Bolsonaro não chegou a esse valor sozinho, é claro. Teve ajuda dos líderes políticos e de partidos que cobram cada vez mais caro para participar da base aliada e defender seu impopular governo.

Como se sabe, o projeto de Lei de Diretrizes Orçamentárias (LDO) de 2022 encaminhado pelo governo ao Congresso, e aprovado no dia 15 passado, estabelece que o valor do fundo eleitoral seja equivalente a 25% da soma dos orçamentos da Justiça Eleitoral de 2021 e 2022. Técnicos da Câmara calcularam que isso dá em torno de R$ 5,7 bilhões, quase o triplo do fundo eleitoral de 2020.

Os governistas poderiam ter impedido que essa aberração prosperasse, mas escolheram nada fazer. Assim que a aprovação do aumento do fundo eleitoral tornou-se pública, causando justificada indignação, o presidente Bolsonaro, como já se tornou praxe, tratou de tentar se livrar da responsabilidade. Acusou o vice-presidente da Câmara, Marcelo Ramos, que presidiu a sessão que votou a LDO, de impedir que o aumento do fundo fosse derrubado. O exame do que aconteceu naquela sessão, contudo, mostra que o deputado Ramos apenas seguiu o regimento, enquanto os governistas colaboravam decisivamente para a aprovação.

Para efeito da encenação dos bolsonaristas e de seus associados, nada disso importa.

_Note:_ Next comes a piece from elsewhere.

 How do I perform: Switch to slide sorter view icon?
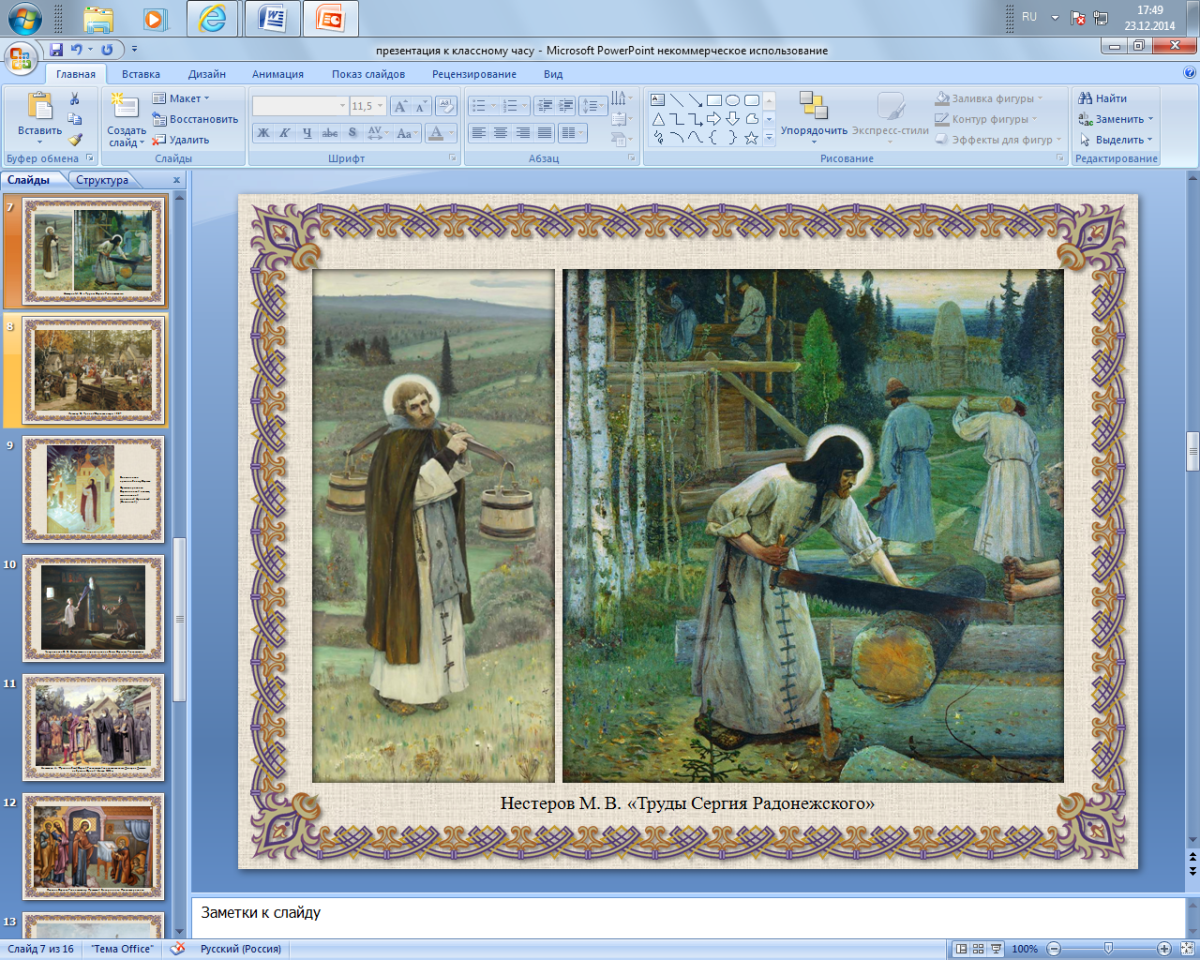(977, 948)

Bolsonaro prometeu vetar o aumento do fundo: “Seis bilhões para fundo eleitoral? Pelo amor de Deus!”, disse o presidente, com fingida indignação.

Passadas duas semanas, Bolsonaro trocou a indignação pela resignação – esta, tão falsa quanto aquela. Informou a seus aduladores no cercadinho do Alvorada que não vetará os R$ 5,7 bilhões, mas apenas “o excesso do que a lei garante”. Segundo Bolsonaro, “a lei (prevê) quase R$ 4 bilhões” e “o extra de R$ 2 bilhões vai ser vetado”. O presidente disse que não pode “vetar o que está na lei”, porque, se o fizer, estará “incurso em crime de responsabilidade”.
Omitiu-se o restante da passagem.